:: DATA SUPPLIED ::
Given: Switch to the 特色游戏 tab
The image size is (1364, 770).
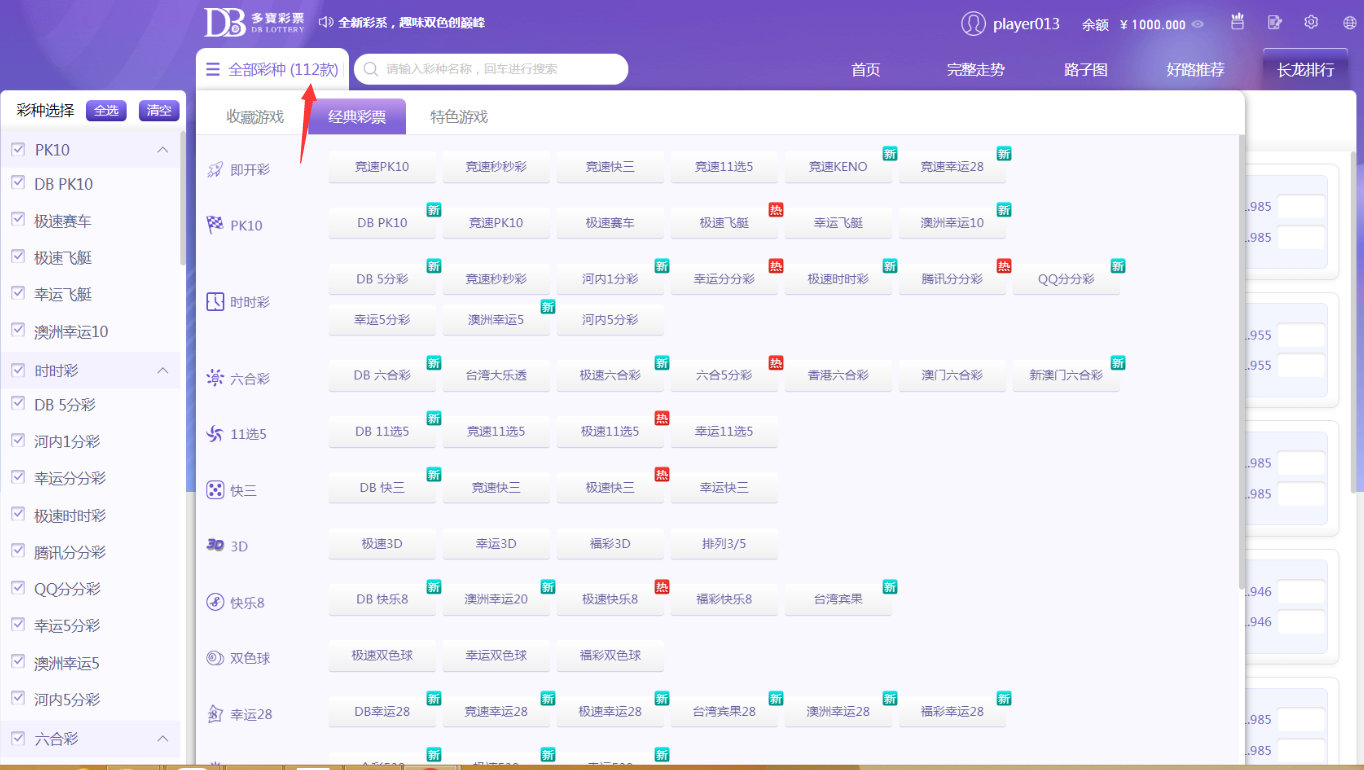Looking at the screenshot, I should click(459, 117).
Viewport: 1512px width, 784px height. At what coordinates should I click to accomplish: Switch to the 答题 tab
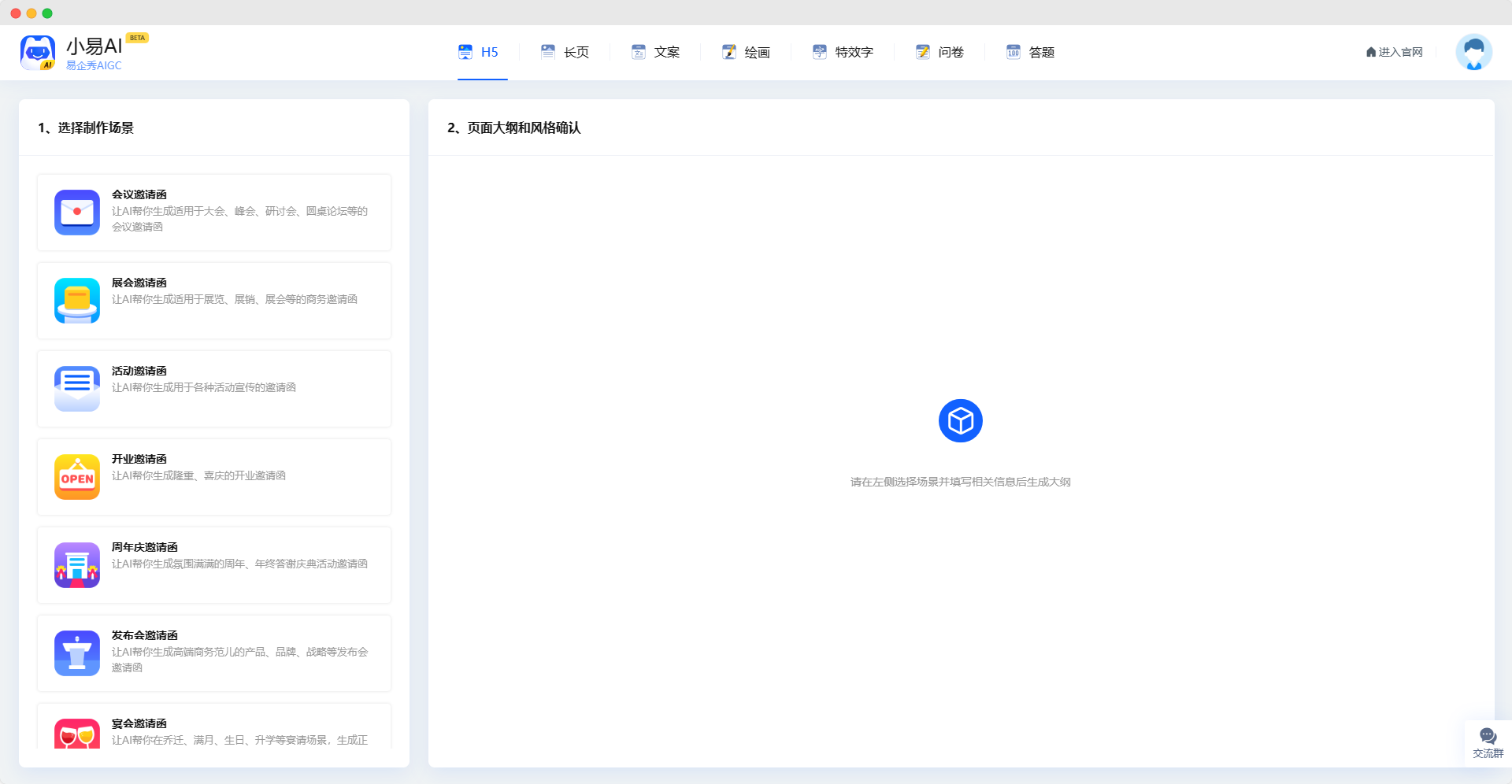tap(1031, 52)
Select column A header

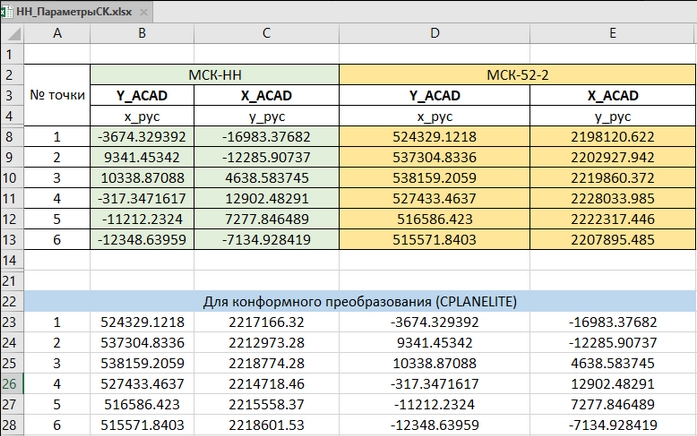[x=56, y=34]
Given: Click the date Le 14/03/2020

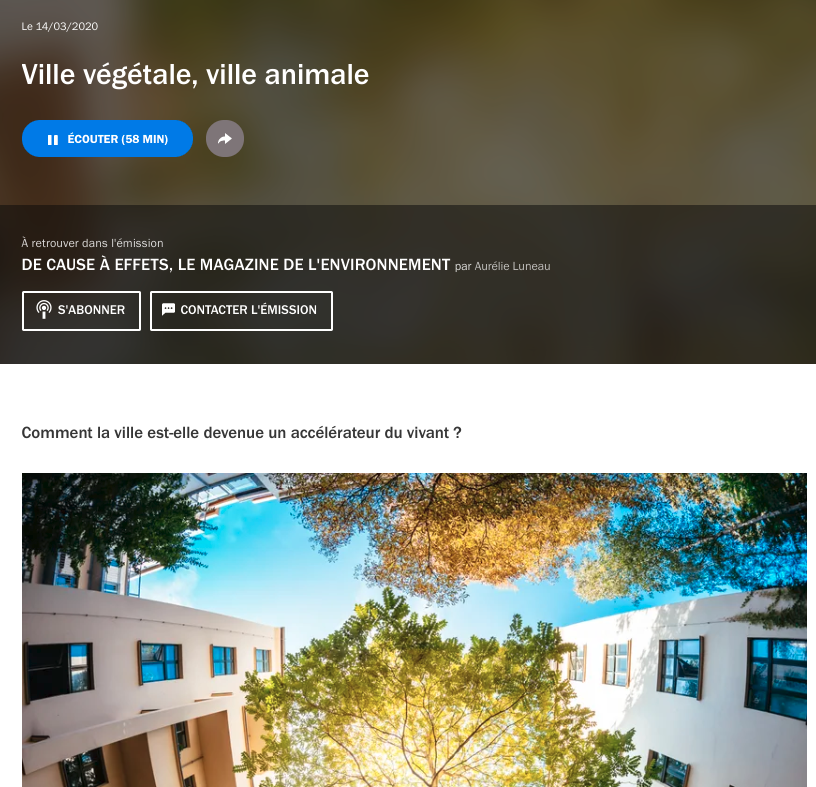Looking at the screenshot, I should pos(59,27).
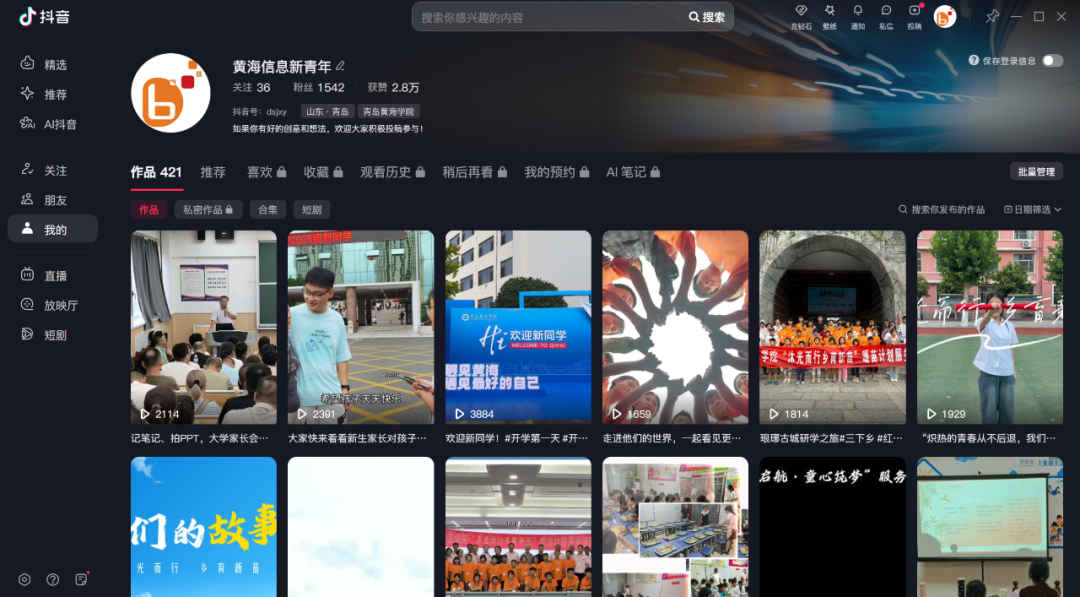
:::
■ STATED PROBLEM
Put the items above into a JSON list of strings, one string per line, leaving out blank lines and the pictures.

■ RESPONSE TO THIS EXERCISE
[
  "Given: Switch to the 特色游戏 tab",
  "The image size is (1364, 770).",
  "Looking at the screenshot, I should click(459, 117).",
  "Viewport: 1512px width, 784px height. At what coordinates should I click to accomplish: Switch to the 答题 tab",
  "tap(1031, 52)",
  "Select column A header",
  "[x=56, y=34]",
  "Given: Click the date Le 14/03/2020",
  "Looking at the screenshot, I should pos(59,27)."
]